In the latter case, SQLFlow produces a job description (TrainDescription or PredictDescription) and hands it over to the submitter. For a training SQL, SQLFlow produces TrainDescription; for prediction SQL, SQLFlow produces PredDescription. The concrete definition of the description looks like the following

  1. type ColumnType struct {
  2. Name string // e.g. sepal_length
  3. DatabaseTypeName string // e.g. FLOAT
  4. }
  5. // SELECT *
  6. // FROM iris.train
  7. // TRAIN DNNClassifier
  8. // WITH
  9. // n_classes = 3,
  10. // hidden_units = [10, 20]
  11. // COLUMN sepal_length, sepal_width, petal_length, petal_width
  12. // LABEL class
  13. // INTO sqlflow_models.my_dnn_model;
  14. type TrainDescription struct {
  15. StandardSelect string // e.g. SELECT * FROM iris.train
  16. Estimator string // e.g.

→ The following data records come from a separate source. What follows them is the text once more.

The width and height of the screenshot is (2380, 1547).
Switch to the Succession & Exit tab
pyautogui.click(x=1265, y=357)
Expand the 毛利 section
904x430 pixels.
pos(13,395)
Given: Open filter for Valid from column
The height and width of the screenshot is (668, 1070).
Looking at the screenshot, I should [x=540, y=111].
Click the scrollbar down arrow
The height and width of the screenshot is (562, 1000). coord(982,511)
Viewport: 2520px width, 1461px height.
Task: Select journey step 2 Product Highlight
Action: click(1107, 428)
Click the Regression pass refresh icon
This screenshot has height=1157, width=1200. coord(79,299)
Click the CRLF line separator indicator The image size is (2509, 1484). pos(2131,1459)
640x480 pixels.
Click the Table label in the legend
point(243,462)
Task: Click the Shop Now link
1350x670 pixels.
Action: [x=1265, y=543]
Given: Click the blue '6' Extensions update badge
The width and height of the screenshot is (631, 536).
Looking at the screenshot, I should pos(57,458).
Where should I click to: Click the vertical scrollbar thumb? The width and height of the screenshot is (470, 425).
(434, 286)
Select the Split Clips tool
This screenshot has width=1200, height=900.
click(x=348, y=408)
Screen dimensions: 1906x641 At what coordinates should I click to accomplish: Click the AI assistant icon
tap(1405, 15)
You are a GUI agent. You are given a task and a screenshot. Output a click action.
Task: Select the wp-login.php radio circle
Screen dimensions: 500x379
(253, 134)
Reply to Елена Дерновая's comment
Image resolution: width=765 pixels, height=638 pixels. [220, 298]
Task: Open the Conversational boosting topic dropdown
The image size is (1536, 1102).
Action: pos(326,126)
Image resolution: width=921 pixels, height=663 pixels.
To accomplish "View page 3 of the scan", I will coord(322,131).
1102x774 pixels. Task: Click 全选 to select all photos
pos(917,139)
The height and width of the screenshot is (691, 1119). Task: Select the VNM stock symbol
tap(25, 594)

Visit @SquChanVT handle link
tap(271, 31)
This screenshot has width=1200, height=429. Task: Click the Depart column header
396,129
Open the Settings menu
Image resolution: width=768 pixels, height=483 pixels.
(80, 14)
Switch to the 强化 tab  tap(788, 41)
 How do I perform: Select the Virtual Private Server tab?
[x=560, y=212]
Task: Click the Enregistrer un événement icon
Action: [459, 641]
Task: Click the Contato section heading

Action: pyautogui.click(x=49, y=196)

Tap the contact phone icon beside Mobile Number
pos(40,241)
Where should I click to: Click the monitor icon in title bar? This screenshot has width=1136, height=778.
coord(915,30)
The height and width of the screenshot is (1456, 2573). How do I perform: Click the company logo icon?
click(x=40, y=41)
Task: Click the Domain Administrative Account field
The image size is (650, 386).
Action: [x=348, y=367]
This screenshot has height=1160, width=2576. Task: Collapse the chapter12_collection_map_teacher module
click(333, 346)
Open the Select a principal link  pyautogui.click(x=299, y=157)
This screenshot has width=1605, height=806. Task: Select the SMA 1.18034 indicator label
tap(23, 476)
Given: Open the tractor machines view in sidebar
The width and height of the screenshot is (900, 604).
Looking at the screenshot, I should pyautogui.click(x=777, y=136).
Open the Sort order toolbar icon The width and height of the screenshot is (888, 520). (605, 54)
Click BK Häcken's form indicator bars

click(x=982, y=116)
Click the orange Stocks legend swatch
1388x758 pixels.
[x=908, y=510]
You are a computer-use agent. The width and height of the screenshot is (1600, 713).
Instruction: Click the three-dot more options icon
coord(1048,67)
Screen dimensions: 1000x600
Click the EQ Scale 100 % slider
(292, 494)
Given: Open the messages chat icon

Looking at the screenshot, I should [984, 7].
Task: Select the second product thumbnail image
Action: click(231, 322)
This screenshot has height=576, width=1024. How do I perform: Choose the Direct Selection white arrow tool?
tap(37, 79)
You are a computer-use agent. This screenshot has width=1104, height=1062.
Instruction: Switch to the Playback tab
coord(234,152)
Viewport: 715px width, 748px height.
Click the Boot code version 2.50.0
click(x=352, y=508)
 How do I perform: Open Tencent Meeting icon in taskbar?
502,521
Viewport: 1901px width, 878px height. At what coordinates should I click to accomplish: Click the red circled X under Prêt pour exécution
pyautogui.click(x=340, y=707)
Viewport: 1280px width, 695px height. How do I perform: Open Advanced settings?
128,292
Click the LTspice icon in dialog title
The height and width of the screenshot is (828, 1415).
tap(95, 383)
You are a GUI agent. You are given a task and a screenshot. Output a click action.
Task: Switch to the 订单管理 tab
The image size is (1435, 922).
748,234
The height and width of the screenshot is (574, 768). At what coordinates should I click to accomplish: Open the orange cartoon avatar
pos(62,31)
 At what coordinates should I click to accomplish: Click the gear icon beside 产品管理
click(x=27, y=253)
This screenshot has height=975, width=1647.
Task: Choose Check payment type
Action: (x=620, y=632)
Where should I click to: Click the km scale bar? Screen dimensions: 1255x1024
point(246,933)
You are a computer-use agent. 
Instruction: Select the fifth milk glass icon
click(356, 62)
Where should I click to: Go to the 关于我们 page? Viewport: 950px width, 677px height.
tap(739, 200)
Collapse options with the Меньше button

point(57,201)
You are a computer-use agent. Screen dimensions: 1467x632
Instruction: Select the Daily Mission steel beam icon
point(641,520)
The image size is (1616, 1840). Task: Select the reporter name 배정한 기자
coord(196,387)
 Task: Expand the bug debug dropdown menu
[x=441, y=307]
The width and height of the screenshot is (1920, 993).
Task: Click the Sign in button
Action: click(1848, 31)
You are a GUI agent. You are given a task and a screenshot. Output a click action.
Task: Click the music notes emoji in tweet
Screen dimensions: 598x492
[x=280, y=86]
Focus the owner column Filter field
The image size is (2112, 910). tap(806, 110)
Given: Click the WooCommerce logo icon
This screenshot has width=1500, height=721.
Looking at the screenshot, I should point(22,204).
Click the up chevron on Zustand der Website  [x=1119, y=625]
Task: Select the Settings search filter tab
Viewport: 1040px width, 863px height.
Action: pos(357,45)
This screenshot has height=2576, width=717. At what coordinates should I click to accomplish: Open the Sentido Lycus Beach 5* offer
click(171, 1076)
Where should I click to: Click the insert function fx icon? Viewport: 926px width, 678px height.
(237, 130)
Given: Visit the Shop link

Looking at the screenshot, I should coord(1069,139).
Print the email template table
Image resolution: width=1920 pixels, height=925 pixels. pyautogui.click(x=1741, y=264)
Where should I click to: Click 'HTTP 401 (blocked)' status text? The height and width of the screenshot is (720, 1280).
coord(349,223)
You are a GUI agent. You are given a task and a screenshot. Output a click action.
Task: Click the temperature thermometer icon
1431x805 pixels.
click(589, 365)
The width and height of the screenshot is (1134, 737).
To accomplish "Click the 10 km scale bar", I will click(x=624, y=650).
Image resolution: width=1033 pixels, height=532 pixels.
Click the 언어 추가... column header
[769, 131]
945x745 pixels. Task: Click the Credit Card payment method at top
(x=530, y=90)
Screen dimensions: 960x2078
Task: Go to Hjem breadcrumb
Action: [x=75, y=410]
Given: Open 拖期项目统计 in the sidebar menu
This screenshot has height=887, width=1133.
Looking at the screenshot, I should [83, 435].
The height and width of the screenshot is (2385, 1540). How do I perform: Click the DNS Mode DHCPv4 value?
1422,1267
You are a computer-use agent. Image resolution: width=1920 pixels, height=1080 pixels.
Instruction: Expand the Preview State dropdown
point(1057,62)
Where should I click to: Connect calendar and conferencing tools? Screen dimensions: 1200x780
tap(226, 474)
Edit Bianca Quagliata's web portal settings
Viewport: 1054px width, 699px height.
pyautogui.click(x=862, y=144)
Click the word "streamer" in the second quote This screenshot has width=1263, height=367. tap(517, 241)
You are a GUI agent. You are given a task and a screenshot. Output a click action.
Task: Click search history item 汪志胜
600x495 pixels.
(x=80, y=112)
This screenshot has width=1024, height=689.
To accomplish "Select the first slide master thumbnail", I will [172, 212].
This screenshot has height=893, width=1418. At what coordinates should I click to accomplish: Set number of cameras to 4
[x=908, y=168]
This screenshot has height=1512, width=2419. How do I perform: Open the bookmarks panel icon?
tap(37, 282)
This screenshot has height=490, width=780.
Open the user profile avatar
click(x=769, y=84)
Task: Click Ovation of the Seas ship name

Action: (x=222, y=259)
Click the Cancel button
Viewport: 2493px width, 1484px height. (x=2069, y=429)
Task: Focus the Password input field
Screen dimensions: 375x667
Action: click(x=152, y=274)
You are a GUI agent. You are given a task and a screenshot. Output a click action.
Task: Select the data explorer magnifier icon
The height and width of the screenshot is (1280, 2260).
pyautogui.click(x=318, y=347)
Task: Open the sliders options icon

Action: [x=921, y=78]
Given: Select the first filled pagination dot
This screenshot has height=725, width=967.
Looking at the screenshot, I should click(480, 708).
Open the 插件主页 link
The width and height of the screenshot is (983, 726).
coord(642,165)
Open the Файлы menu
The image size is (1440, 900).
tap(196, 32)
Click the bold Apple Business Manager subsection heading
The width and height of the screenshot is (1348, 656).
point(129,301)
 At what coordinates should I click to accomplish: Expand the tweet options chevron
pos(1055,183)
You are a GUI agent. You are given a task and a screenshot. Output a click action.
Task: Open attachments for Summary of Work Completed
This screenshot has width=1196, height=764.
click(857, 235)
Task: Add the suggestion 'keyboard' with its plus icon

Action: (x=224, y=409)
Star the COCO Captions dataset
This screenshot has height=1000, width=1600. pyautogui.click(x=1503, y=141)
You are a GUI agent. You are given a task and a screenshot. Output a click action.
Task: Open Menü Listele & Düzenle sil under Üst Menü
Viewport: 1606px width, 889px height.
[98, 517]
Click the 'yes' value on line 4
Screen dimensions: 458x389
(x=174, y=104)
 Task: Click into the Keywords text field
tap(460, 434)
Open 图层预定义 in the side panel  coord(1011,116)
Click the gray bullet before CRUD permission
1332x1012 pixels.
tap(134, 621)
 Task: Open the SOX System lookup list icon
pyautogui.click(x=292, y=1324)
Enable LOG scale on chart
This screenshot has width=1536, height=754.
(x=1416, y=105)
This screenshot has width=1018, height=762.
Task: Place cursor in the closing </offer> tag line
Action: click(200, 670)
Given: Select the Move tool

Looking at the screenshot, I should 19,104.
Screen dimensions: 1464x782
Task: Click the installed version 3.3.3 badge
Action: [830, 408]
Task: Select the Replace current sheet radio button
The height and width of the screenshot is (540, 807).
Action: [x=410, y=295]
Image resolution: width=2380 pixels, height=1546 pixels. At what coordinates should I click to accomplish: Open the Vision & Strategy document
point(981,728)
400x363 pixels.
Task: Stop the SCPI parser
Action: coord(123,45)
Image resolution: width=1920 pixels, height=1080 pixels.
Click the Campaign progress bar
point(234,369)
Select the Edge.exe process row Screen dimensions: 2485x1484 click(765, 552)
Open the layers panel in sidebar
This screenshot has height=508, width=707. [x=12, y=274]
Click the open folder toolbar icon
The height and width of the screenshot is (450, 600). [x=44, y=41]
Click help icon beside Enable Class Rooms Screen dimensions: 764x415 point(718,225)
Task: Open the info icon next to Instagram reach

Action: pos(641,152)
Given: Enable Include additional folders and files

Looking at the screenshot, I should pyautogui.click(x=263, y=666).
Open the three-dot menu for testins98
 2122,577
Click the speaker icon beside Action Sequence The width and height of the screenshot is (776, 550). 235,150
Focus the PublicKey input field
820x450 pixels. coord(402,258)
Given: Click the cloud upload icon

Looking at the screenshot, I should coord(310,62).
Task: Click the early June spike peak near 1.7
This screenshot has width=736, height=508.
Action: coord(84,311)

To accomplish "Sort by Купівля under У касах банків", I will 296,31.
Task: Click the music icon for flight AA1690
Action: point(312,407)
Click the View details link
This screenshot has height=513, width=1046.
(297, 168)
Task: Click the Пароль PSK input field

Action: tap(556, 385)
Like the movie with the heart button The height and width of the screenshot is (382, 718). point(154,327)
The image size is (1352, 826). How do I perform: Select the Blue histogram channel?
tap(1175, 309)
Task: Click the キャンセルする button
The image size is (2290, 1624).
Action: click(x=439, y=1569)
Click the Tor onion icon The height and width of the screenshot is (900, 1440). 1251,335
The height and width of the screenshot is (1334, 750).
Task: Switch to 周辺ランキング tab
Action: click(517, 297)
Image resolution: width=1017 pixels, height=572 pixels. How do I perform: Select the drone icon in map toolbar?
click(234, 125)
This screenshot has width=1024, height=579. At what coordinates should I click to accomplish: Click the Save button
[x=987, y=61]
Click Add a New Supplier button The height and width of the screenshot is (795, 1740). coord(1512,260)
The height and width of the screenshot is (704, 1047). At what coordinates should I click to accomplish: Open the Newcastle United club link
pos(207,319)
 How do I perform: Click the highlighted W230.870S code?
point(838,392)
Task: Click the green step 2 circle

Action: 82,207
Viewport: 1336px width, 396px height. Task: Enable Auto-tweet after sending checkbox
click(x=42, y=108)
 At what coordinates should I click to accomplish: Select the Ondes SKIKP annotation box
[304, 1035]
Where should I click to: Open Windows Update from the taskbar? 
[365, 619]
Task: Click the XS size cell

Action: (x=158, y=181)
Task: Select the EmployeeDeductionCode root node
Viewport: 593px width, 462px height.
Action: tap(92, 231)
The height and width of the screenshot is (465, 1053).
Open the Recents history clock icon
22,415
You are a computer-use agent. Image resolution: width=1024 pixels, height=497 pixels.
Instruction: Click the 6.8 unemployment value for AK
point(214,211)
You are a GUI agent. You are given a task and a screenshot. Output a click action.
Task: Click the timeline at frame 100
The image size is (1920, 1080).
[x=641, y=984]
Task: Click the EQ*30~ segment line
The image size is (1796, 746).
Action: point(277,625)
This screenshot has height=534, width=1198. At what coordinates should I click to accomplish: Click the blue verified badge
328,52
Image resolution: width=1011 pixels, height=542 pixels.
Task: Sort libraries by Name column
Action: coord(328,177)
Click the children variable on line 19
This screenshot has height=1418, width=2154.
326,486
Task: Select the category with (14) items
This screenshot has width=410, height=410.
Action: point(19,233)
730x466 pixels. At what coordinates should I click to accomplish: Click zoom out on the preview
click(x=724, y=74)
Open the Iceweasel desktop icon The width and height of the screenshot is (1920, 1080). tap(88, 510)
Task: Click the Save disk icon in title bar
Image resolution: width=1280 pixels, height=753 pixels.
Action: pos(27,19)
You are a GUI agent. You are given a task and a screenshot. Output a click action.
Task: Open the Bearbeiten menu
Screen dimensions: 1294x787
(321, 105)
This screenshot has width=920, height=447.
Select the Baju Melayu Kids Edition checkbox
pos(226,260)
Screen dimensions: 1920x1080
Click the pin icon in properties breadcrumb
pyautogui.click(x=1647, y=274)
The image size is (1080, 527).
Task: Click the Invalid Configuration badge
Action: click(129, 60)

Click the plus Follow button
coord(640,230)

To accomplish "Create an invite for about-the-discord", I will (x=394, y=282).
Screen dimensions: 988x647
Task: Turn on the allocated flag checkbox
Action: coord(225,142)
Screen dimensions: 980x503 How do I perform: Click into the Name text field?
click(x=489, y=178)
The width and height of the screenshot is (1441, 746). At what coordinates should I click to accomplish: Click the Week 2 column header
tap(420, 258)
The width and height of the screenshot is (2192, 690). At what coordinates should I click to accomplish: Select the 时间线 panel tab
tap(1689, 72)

DNNClassifier
  17. Attrs map[string]string // e.g. "n_classes": "3", "hidden_units": "[10, 20]"
  18. X []ColumnType // e.g. "sepal_length": "FLOAT", ...
  19. Y ColumnType // e.g. "class": "INT"
  20. ModelName string // e.g. my_dnn_model
  21. }
  22. // SELECT *
  23. // FROM iris.test
  24. // PREDICT iris.predict.class
  25. // USING sqlflow_models.my_dnn_model;
  26. type PredDescription struct {
  27. StandardSelect string // e.g. SELECT * FROM iris.test
  28. TableName string // e.g. iris.predict
  29. ModelName string // e.g. my_dnn_model
  30. }

Submitter Interface

The submitter interface should provide two functions Train and Predict. The detailed definition can be the following

  1. type Submitter interface {
  2. // Train executes a ML training job and streams job's response through writer.
  3. // A typical Train function should include
  4. // - Loading the training data
  5. // - Initializing the model
  6. // - model.train
  7. // - Saving the trained model to a persistent storage
  8. Train(desc TrainDescription, writer PipeWriter) error
  9. // Predict executes a ML predicting job and streams job's response through writer
  10. // A typical Predict function should include
  11. // - Loading the model from a persistent storage
  12. // - Loading the prediction data
  13. // - model.predict
  14. // - Writing the prediction result to a table
  15. Predict(desc PredictDescription, writer PipeWriter) error
  16. }

Register a submitter

A new submitter can be added as

  1. import (
  2. ".../my_submitter"
  3. ".../sqlflow/sql"
  4. )
  5. func main() {
  6. // ...
  7. sql.Register(my_submitter.NewSubmitter())
  8. // ...
  9. for {
  10. sql := recv()
  11. sql.Run(sql)
  12. }
  13. }

where sql.Register will put my_submitter instance to package level registry. During sql.Run, it will check whether there is a submitter registered. If there is, sql.Run will run either submitter.Train or submitter.Predict.